▸ **PROVIDED TEXT**
[Start of section]

KLF15 Loss-of-Function Mutation Underlying Atrial Fibrillation as well as Ventricular Arrhythmias and Cardiomyopathy

Abstract

Atrial fibrillation (AF) represents the most common type of clinical cardiac arrhythmia and substantially increases the risks of cerebral stroke, heart failure and death. Accumulating evidence has convincingly demonstrated the strong genetic basis of AF, and an increasing number of pathogenic variations in over 50 genes have been causally linked to AF. Nevertheless, AF is of pronounced genetic heterogeneity, and the genetic determinants underpinning AF in most patients remain obscure. In the current investigation, a Chinese pedigree with AF as well as ventricular arrhythmias and hypertrophic cardiomyopathy was recruited. Whole exome sequencing and bioinformatic analysis of the available family members were conducted, and a novel heterozygous variation in the KLF15 gene (encoding Krüppel-like factor 15, a transcription factor critical for cardiac electrophysiology and structural remodeling), NM_014079.4: c.685A>T; p.(Lys229*), was identified. The variation was verified by Sanger sequencing and segregated with autosomal dominant AF in the family with complete penetrance. The variation was absent from 300 unrelated healthy subjects used as controls. In functional assays using a dual-luciferase assay system, mutant KLF15 showed neither transcriptional activation of the KChIP2 promoter nor transcriptional inhibition of the CTGF promoter, alone or in the presence of TGFB1, a key player in the pathogenesis of arrhythmias and cardiomyopathies. The findings indicate KLF15 as a new causative gene responsible for AF as well as ventricular arrhythmias and hypertrophic cardiomyopathy, and they provide novel insight into the molecular mechanisms underlying cardiac arrhythmias and hypertrophic cardiomyopathy.

[End of section]

▸ **THE DATA**
[Start of section]

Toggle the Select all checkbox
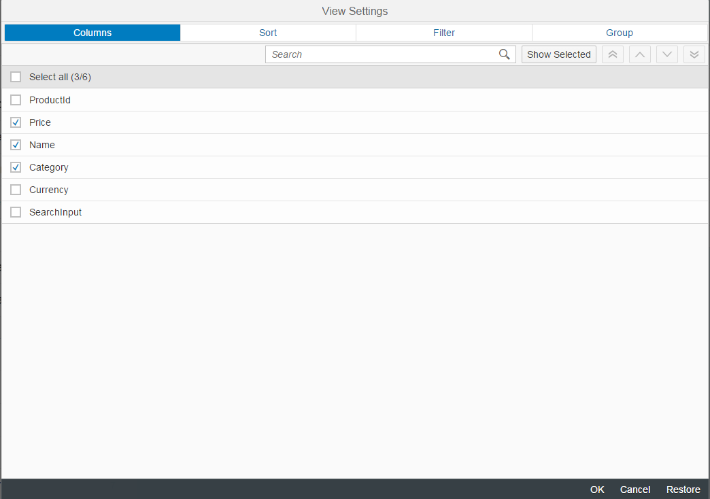Viewport: 710px width, 499px height. [16, 77]
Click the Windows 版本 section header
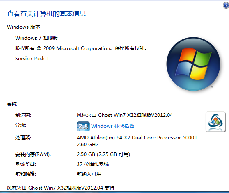Viewport: 229px width, 193px height. pos(23,27)
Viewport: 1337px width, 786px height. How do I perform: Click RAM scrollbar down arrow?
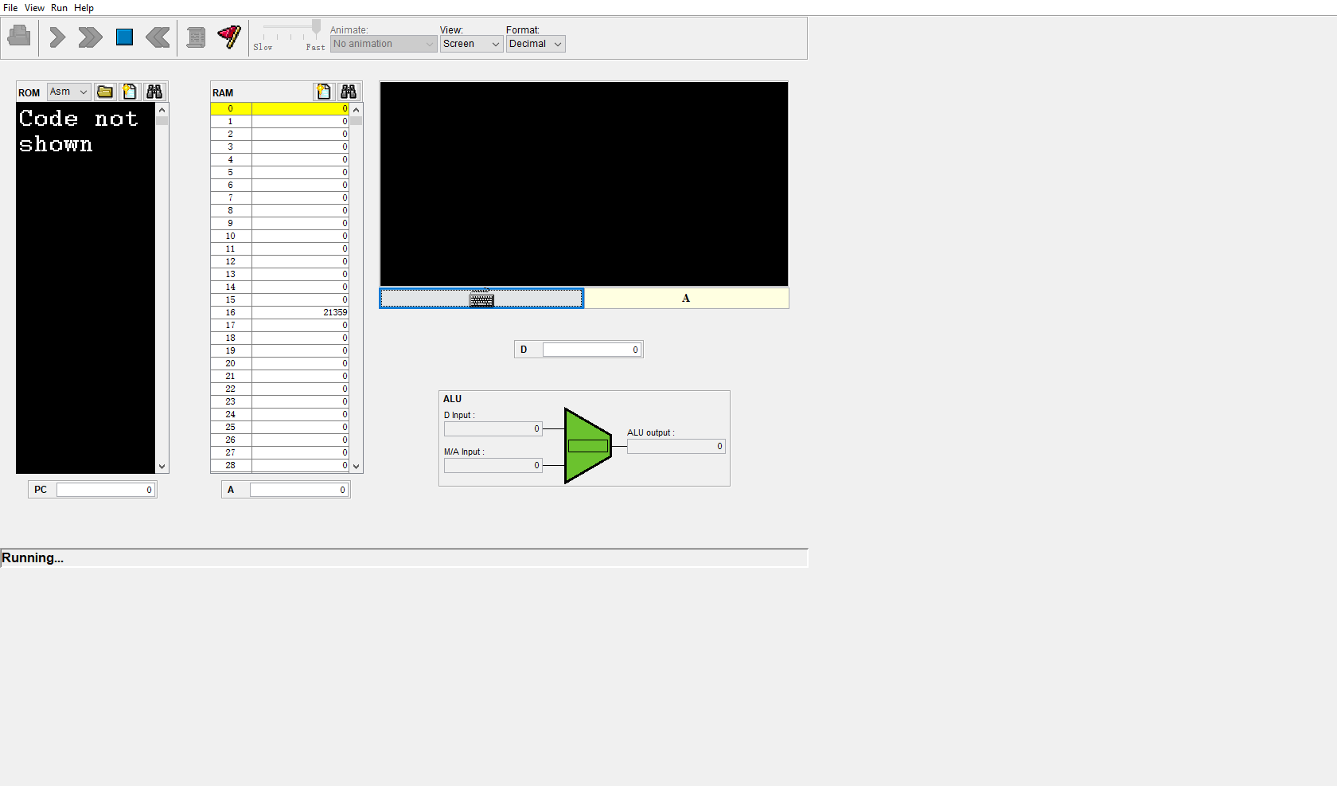pyautogui.click(x=357, y=467)
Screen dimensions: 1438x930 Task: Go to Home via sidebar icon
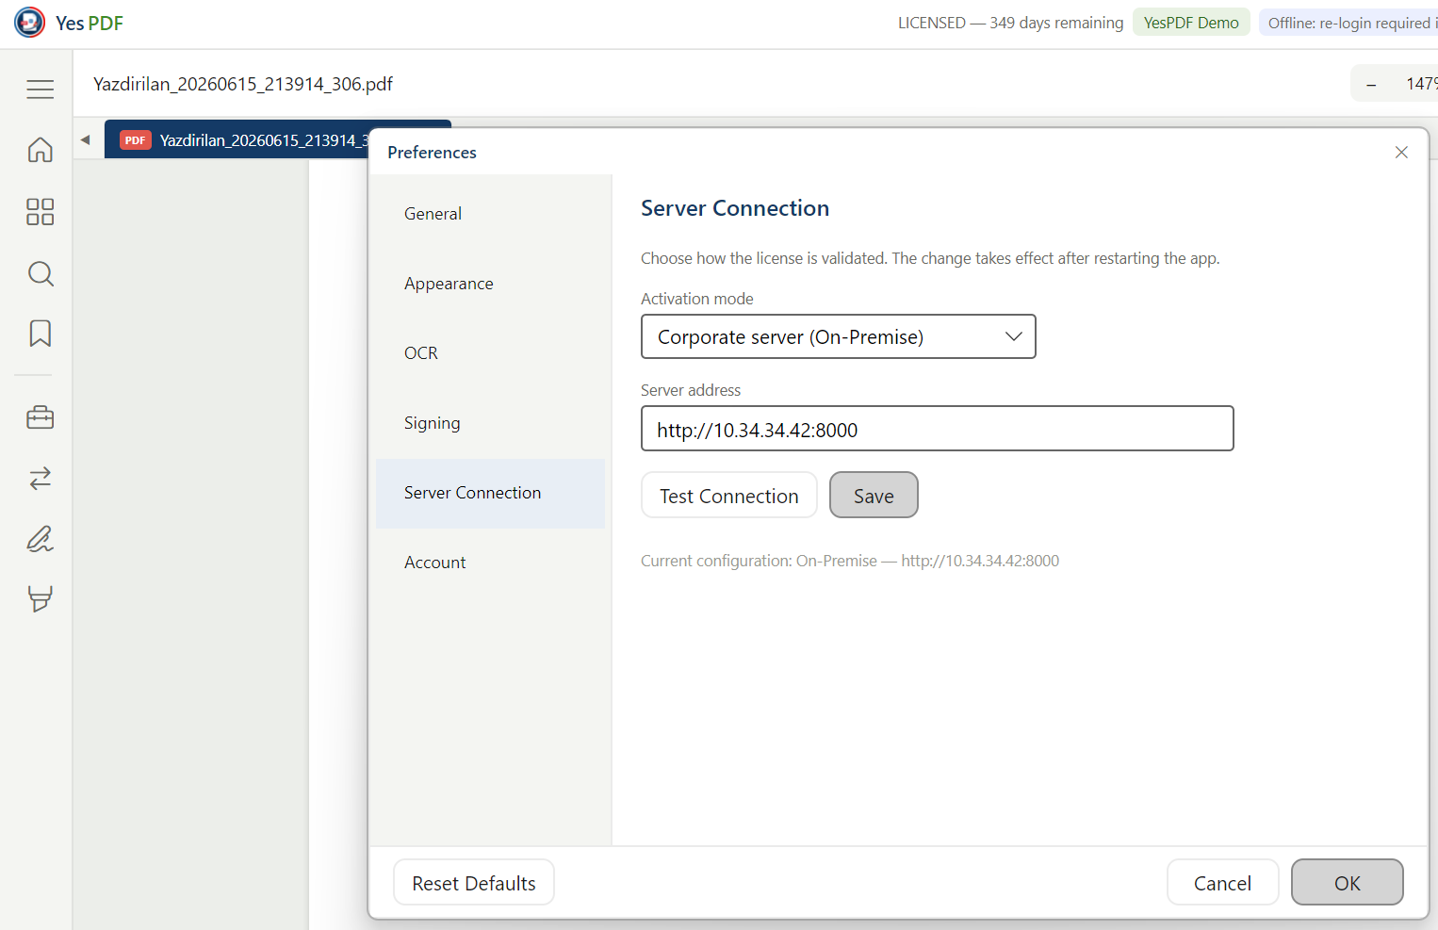(40, 150)
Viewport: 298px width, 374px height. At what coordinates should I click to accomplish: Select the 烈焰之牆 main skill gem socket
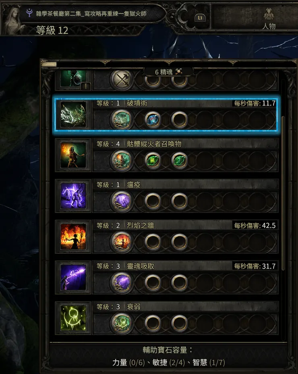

[End of section]

Carry on the abstract about the KLF15 loss-of-function variant, picking up after its last sentence.

▸ **TASK ANSWER**
Keywords: KLF15; arrhythmia; atrial fibrillation; cardiomyopathy; genetics; transcription factor.

Figure 1

A novel KLF15 mutation responsible for familial atrial fibrillation. (A) Pedigree structure for the Chinese family with atrial fibrillation. The Chinese family was arbitrarily designated as family 1. Family members are identified by Roman-Arabic numerals. “+” indicates an individual carrying the heterozygous mutation; “–”, an individual with no mutation. (B) Sequence chromatograms showing the heterozygous KLF15 mutation and its wild-type control. An arrow symbol points to the heterozygous nucleotides of T/A in the proband (mutant) or the homozygous nucleotides of A/A in an unaffected individual (wild type). A rectangle marks 3 nucleotides comprising a codon of KLF15. (C) Schematic diagrams of the structural domains of human KLF15 proteins displaying the mutation contributing to atrial fibrillation. COOH, carboxyl-terminus; NH2, amino-terminus; TAD, transcriptional activation domain; ZF, zinc finger.

Figure 2

Functional loss of KLF15 caused by the mutation. In cultured HeLa cells, activation of the KChIP2 promoter-driven luciferase by wild-type (WT) or Lys229*-mutant KLF15 (Mutant), alone or in combination, showed that the mutant had no transcriptional activity. Experiments were done in triplicate, and the results are expressed as mean values ± SD. ^## and ^# indicate p < 0.001 and p < 0.01, respectively, compared with the same amount of homozygous WT.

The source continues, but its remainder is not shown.